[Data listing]
╭──
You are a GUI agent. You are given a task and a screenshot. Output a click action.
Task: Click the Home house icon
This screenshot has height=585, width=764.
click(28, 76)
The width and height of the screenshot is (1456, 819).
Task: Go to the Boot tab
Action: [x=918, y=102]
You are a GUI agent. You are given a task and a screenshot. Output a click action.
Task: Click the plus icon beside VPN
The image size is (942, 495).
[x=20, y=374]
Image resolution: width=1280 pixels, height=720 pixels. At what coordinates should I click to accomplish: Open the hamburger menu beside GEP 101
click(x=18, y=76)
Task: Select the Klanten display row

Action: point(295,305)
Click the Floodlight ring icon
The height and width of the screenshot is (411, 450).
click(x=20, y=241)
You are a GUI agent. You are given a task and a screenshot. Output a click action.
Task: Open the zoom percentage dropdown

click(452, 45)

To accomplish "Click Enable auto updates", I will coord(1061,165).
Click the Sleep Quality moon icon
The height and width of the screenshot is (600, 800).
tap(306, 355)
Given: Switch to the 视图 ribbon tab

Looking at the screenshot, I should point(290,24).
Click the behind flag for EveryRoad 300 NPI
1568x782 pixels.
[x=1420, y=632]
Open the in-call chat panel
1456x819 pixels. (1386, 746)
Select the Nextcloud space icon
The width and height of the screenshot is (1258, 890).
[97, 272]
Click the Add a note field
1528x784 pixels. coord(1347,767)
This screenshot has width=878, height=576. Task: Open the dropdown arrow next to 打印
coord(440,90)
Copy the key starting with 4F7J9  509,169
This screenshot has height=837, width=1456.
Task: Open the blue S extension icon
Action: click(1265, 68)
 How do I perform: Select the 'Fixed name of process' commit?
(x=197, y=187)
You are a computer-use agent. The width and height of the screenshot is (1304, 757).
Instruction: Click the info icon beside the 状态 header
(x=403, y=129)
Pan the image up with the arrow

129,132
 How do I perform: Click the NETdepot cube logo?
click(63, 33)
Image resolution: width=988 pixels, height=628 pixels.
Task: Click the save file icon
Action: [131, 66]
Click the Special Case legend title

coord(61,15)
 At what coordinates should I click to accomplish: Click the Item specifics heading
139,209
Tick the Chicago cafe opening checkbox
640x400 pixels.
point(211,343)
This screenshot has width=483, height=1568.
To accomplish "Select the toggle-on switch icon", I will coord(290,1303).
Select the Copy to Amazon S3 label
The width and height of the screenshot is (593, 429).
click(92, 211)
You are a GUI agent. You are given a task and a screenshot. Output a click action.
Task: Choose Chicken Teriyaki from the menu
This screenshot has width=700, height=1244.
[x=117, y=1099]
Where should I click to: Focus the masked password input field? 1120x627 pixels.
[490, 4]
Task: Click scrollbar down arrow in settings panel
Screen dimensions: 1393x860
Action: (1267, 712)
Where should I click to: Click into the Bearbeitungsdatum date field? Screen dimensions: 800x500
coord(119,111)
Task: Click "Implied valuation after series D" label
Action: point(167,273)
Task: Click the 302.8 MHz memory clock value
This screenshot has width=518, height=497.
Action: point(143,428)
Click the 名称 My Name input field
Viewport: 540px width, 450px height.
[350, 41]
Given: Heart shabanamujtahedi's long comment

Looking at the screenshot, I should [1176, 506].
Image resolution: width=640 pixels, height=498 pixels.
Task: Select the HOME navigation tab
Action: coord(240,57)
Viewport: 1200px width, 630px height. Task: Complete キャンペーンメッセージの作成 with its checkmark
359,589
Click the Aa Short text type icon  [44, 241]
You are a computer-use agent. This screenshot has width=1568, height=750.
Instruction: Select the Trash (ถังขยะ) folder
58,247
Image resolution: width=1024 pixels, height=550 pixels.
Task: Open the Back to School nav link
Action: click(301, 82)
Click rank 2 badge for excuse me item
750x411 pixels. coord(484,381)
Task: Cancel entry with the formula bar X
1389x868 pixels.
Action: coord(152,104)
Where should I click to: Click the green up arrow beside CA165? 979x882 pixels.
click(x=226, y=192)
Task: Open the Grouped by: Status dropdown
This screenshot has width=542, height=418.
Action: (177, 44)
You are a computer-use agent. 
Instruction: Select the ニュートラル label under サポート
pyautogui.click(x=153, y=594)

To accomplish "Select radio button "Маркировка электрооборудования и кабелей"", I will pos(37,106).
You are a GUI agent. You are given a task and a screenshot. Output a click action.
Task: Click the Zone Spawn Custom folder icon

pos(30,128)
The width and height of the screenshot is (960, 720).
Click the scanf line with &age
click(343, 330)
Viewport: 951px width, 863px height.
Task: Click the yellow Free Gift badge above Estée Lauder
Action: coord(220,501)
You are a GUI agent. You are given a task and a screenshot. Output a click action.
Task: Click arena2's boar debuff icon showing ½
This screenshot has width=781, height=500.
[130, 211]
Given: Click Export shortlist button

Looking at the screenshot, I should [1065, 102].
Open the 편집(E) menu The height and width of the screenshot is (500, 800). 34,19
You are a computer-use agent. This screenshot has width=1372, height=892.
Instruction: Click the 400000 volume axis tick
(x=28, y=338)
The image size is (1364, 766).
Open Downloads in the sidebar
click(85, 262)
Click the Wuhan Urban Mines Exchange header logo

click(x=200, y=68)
╰──
● Exercise
Substitute "desktop agent" for every occurrence of "GUI agent" in the data listing above, leaving all other text unchanged.

● Correct answer
You are a desktop agent. You are given a task and a screenshot. Output a click action.
Task: Click the Home house icon
This screenshot has height=585, width=764.
click(28, 76)
The width and height of the screenshot is (1456, 819).
Task: Go to the Boot tab
Action: [x=918, y=102]
You are a desktop agent. You are given a task and a screenshot. Output a click action.
Task: Click the plus icon beside VPN
The image size is (942, 495).
[x=20, y=374]
Image resolution: width=1280 pixels, height=720 pixels. At what coordinates should I click to accomplish: Open the hamburger menu beside GEP 101
click(x=18, y=76)
Task: Select the Klanten display row

Action: point(295,305)
Click the Floodlight ring icon
The height and width of the screenshot is (411, 450).
click(x=20, y=241)
You are a desktop agent. You are given a task and a screenshot. Output a click action.
Task: Open the zoom percentage dropdown

click(452, 45)

To accomplish "Click Enable auto updates", I will coord(1061,165).
Click the Sleep Quality moon icon
The height and width of the screenshot is (600, 800).
tap(306, 355)
Given: Switch to the 视图 ribbon tab

Looking at the screenshot, I should point(290,24).
Click the behind flag for EveryRoad 300 NPI
1568x782 pixels.
[x=1420, y=632]
Open the in-call chat panel
1456x819 pixels. (1386, 746)
Select the Nextcloud space icon
The width and height of the screenshot is (1258, 890).
[97, 272]
Click the Add a note field
1528x784 pixels. coord(1347,767)
This screenshot has width=878, height=576. Task: Open the dropdown arrow next to 打印
coord(440,90)
Copy the key starting with 4F7J9  509,169
This screenshot has height=837, width=1456.
Task: Open the blue S extension icon
Action: click(1265, 68)
 How do I perform: Select the 'Fixed name of process' commit?
(x=197, y=187)
You are a computer-use agent. The width and height of the screenshot is (1304, 757).
Instruction: Click the info icon beside the 状态 header
(x=403, y=129)
Pan the image up with the arrow

129,132
 How do I perform: Click the NETdepot cube logo?
click(63, 33)
Image resolution: width=988 pixels, height=628 pixels.
Task: Click the save file icon
Action: [131, 66]
Click the Special Case legend title

coord(61,15)
 At what coordinates should I click to accomplish: Click the Item specifics heading
139,209
Tick the Chicago cafe opening checkbox
640x400 pixels.
point(211,343)
This screenshot has width=483, height=1568.
To accomplish "Select the toggle-on switch icon", I will coord(290,1303).
Select the Copy to Amazon S3 label
The width and height of the screenshot is (593, 429).
click(92, 211)
You are a desktop agent. You are given a task and a screenshot. Output a click action.
Task: Choose Chicken Teriyaki from the menu
This screenshot has width=700, height=1244.
[x=117, y=1099]
Where should I click to: Focus the masked password input field? 1120x627 pixels.
[490, 4]
Task: Click scrollbar down arrow in settings panel
Screen dimensions: 1393x860
Action: (1267, 712)
Where should I click to: Click into the Bearbeitungsdatum date field? Screen dimensions: 800x500
coord(119,111)
Task: Click "Implied valuation after series D" label
Action: point(167,273)
Task: Click the 302.8 MHz memory clock value
This screenshot has width=518, height=497.
Action: point(143,428)
Click the 名称 My Name input field
Viewport: 540px width, 450px height.
[350, 41]
Given: Heart shabanamujtahedi's long comment

Looking at the screenshot, I should [1176, 506].
Image resolution: width=640 pixels, height=498 pixels.
Task: Select the HOME navigation tab
Action: coord(240,57)
Viewport: 1200px width, 630px height. Task: Complete キャンペーンメッセージの作成 with its checkmark
359,589
Click the Aa Short text type icon  [44, 241]
You are a computer-use agent. This screenshot has width=1568, height=750.
Instruction: Select the Trash (ถังขยะ) folder
58,247
Image resolution: width=1024 pixels, height=550 pixels.
Task: Open the Back to School nav link
Action: click(301, 82)
Click rank 2 badge for excuse me item
750x411 pixels. coord(484,381)
Task: Cancel entry with the formula bar X
1389x868 pixels.
Action: coord(152,104)
Where should I click to: Click the green up arrow beside CA165? 979x882 pixels.
click(x=226, y=192)
Task: Open the Grouped by: Status dropdown
This screenshot has width=542, height=418.
Action: (177, 44)
You are a computer-use agent. 
Instruction: Select the ニュートラル label under サポート
pyautogui.click(x=153, y=594)

To accomplish "Select radio button "Маркировка электрооборудования и кабелей"", I will pos(37,106).
You are a desktop agent. You are given a task and a screenshot. Output a click action.
Task: Click the Zone Spawn Custom folder icon

pos(30,128)
The width and height of the screenshot is (960, 720).
Click the scanf line with &age
click(343, 330)
Viewport: 951px width, 863px height.
Task: Click the yellow Free Gift badge above Estée Lauder
Action: coord(220,501)
You are a desktop agent. You are given a task and a screenshot. Output a click action.
Task: Click arena2's boar debuff icon showing ½
This screenshot has width=781, height=500.
[130, 211]
Given: Click Export shortlist button

Looking at the screenshot, I should [1065, 102].
Open the 편집(E) menu The height and width of the screenshot is (500, 800). 34,19
You are a computer-use agent. This screenshot has width=1372, height=892.
Instruction: Click the 400000 volume axis tick
(x=28, y=338)
The image size is (1364, 766).
Open Downloads in the sidebar
click(85, 262)
Click the Wuhan Urban Mines Exchange header logo

click(x=200, y=68)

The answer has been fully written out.